[Pixel coordinate grounding data]

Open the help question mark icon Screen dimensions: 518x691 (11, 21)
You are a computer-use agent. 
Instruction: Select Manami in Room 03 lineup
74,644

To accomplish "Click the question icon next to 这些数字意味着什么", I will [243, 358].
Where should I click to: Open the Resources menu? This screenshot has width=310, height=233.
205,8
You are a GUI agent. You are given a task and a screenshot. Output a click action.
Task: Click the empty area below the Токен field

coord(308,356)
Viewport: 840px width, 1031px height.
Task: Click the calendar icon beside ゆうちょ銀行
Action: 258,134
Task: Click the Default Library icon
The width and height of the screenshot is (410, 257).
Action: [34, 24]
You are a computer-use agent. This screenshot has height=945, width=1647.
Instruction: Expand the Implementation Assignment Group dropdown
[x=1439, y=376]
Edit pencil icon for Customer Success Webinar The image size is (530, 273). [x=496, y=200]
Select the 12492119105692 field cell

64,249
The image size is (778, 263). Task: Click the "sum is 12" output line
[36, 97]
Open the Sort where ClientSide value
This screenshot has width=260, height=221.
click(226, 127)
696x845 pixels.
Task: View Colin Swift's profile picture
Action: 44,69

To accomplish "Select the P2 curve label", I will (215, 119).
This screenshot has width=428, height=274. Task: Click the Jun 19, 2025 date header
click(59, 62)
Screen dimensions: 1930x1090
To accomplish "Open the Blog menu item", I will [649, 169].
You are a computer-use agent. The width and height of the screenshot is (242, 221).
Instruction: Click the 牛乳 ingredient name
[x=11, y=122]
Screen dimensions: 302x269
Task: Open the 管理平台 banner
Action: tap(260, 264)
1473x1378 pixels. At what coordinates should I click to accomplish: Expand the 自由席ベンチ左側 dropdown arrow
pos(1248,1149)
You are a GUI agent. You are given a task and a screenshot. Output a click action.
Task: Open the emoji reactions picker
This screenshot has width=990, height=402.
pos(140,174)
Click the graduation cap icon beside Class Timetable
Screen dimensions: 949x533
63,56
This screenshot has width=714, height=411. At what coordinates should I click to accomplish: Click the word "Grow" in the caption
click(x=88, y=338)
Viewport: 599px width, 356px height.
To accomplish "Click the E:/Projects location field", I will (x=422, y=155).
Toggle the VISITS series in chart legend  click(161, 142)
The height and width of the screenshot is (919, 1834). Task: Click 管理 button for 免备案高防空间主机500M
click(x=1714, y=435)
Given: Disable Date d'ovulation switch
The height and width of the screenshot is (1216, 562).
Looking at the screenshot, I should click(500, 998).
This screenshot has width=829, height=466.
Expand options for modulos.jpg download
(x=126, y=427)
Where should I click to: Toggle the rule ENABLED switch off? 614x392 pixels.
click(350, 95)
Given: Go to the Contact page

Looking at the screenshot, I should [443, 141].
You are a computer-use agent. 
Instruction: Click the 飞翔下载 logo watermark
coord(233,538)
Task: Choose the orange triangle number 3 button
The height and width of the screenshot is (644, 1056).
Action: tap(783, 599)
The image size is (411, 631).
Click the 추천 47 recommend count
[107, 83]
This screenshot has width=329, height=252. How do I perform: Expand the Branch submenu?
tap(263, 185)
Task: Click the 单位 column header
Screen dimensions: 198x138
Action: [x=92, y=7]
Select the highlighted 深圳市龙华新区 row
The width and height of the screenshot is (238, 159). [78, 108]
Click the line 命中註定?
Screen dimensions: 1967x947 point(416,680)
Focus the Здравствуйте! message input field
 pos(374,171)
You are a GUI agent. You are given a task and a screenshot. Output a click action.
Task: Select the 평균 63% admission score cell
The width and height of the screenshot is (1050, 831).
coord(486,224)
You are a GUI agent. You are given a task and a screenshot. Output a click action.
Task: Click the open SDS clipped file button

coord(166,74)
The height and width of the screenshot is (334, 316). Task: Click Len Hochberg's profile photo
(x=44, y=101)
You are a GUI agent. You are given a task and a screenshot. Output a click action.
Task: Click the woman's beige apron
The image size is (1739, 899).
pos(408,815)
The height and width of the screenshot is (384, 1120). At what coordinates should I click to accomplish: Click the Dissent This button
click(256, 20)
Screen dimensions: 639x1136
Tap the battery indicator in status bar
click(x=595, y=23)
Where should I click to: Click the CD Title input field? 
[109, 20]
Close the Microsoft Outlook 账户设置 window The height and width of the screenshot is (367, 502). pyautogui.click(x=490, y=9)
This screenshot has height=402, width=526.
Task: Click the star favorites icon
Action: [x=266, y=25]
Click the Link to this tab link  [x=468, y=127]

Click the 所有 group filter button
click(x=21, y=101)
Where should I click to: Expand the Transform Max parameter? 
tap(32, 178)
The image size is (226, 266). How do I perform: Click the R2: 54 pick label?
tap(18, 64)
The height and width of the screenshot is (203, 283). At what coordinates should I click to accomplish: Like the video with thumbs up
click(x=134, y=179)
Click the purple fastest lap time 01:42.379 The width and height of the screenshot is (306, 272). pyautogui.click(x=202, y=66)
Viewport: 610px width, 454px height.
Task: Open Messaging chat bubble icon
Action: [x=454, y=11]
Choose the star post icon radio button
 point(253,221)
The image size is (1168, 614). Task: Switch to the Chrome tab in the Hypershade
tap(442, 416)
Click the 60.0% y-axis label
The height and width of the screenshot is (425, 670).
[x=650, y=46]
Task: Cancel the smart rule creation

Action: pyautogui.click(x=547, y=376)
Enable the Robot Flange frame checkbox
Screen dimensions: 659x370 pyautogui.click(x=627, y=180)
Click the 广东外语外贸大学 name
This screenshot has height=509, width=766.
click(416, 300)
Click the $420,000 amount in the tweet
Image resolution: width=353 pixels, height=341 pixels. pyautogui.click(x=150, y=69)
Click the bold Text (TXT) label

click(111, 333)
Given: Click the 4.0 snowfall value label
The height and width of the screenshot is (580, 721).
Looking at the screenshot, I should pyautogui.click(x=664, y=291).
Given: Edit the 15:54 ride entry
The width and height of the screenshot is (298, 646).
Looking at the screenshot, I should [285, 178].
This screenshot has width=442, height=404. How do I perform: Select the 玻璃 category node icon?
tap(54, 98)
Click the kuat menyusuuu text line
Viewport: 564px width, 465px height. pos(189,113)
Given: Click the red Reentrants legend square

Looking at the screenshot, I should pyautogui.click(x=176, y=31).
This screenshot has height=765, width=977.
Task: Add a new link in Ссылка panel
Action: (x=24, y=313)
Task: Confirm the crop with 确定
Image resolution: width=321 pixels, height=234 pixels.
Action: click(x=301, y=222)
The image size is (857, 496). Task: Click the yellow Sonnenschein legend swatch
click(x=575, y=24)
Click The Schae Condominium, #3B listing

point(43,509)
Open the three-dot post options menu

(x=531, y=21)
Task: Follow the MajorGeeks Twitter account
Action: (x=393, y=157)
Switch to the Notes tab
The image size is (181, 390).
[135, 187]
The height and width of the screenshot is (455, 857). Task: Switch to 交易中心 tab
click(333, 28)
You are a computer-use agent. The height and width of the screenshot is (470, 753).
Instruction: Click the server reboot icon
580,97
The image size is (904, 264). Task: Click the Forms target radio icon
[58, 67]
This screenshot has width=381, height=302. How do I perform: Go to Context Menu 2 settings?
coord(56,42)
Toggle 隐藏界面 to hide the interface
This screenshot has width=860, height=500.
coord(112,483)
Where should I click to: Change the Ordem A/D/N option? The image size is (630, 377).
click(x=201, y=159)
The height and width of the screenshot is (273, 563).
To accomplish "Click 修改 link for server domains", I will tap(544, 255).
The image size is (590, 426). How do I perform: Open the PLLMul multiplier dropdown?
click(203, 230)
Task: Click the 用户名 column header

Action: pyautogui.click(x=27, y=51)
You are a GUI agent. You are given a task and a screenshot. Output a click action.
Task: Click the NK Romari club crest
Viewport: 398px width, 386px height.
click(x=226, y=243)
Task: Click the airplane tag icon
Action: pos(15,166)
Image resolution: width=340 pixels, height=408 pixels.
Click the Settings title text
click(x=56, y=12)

What the task requires | Give the number of lines in the records above that contain the word "question", and nothing more.

Written solution | 2